Recopiez mot pour mot, dans le texte à analyser, tout ce qui va de « Maintenant, nous n’allons » jusqu'à « autorités fiscales brésiliennes? ».

═════ Texte à analyser

C.A.: Il y aura toujours des divergences et c’est pourquoi nous avons l’Organisation mondiale du commerce à Genève. Mais nous avons bien négocié pour qu’une entreprise suisse investisse au Brésil [NDLR: Novartis a construit sa première fabrique de vaccins en Amérique latine dans l’Etat du Pernambouc]. Ces investissements sont les bienvenus.
Le Brésil ne prêche pas pour le non-respect des brevets, mais il existe des situations, comme pour le sida, où il n’y a pas d’autre solution que d’adopter des médicaments génériques. Le Brésil a été l’un des premiers pays du monde où le nombre de malades du sida a considérablement baissé. Cela a été possible grâce aux médicaments génériques. Le programme a été financé à 100% par le gouvernement et le gouvernement n’aurait jamais eu l’argent nécessaire pour le faire s’il avait dû payer le prix des médicaments.
Dans de nombreux cas, il y a eu des négociations, notamment avec des entreprises suisses, qui ont débouché sur un prix que l’on peut considérer raisonnable, de sorte que les entreprises ont maintenu leurs ventes au gouvernement brésilien. Je pense que ces différences de perspective sont normales.
Maintenant, nous n’allons pas renoncer à notre priorité, qui est de traiter les malades, lorsque nous avons les moyens de le faire.
swissinfo.ch: En parlant de conflit direct entre les deux pays, qu’en est-il de l’inscription de la Suisse sur une «liste noire» des paradis fiscaux par les autorités fiscales brésiliennes?
C.A.: J’ai compris que ce cas avait été résolu.
swissinfo.ch: Mais l’inscription a seulement été suspendue!

══════════
═════ Données à examiner

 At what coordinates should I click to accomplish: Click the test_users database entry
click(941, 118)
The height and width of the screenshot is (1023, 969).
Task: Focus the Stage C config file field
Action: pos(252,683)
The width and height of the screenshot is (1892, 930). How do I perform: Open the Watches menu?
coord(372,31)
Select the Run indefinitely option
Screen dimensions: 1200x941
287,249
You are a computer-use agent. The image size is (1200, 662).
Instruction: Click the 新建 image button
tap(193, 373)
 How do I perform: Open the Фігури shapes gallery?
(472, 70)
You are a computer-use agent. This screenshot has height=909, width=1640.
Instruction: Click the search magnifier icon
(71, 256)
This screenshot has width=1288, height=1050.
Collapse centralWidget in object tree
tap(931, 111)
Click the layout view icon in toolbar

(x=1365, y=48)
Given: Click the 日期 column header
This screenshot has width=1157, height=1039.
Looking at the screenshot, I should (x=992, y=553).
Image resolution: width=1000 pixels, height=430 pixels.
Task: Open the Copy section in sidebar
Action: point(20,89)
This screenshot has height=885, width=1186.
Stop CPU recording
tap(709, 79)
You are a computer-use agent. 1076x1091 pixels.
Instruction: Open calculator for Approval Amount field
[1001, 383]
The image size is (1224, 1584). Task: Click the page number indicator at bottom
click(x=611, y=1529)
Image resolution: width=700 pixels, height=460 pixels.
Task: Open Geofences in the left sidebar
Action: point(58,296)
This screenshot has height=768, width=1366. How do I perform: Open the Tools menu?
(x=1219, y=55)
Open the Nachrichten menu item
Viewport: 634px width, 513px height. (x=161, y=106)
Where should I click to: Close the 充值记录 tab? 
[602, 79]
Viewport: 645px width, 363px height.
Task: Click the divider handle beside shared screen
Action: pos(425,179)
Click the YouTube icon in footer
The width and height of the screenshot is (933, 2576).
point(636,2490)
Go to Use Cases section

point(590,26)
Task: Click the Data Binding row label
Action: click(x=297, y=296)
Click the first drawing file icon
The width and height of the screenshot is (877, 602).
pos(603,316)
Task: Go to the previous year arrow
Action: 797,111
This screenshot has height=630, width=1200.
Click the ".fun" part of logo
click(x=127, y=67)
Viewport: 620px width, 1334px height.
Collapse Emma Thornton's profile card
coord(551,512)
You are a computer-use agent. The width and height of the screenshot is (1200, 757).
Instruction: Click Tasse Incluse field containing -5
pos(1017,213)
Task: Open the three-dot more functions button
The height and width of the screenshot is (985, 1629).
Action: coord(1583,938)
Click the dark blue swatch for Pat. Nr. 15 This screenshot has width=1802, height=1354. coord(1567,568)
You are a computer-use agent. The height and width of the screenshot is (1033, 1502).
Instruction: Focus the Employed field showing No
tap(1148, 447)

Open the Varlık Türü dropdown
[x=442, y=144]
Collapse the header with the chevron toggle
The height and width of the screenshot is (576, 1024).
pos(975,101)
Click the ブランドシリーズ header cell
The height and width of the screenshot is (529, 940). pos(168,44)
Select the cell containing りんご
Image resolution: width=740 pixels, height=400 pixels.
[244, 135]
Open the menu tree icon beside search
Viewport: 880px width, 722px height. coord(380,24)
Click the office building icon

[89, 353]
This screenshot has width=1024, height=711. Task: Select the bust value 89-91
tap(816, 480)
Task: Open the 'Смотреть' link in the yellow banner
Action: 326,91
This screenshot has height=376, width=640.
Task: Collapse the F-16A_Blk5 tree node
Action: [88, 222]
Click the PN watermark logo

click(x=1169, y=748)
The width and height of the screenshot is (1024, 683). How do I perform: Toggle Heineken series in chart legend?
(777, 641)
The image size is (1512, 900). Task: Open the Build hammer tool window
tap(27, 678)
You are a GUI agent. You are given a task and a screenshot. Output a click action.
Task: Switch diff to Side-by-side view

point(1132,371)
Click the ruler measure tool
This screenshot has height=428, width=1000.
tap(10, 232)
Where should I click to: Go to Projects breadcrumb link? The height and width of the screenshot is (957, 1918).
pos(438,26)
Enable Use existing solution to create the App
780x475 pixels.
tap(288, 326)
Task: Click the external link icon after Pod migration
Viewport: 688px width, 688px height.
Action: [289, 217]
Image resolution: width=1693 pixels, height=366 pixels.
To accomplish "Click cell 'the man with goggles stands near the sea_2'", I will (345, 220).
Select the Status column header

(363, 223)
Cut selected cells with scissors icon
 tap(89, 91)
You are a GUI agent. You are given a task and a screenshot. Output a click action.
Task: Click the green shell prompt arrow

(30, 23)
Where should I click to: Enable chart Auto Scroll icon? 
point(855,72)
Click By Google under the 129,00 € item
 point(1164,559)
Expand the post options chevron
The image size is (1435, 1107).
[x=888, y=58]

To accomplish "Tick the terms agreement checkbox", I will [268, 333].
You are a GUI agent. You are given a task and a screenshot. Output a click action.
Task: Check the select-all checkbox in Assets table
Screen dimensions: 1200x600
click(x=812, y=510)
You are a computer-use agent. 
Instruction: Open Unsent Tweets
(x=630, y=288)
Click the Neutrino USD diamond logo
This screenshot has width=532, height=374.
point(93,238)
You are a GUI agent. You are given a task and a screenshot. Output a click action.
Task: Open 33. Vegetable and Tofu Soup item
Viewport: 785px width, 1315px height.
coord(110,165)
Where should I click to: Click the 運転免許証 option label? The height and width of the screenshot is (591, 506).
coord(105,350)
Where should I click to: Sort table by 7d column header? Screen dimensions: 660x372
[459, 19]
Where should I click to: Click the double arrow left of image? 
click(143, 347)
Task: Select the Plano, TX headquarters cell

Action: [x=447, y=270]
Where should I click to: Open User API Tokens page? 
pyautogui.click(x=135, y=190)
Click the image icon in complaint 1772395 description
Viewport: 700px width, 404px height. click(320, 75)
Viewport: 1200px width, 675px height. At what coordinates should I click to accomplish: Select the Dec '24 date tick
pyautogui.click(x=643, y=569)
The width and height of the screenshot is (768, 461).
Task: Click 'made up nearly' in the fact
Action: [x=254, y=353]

══════════

■ **Solution rédigée**
Maintenant, nous n’allons pas renoncer à notre priorité, qui est de traiter les malades, lorsque nous avons les moyens de le faire.
swissinfo.ch: En parlant de conflit direct entre les deux pays, qu’en est-il de l’inscription de la Suisse sur une «liste noire» des paradis fiscaux par les autorités fiscales brésiliennes?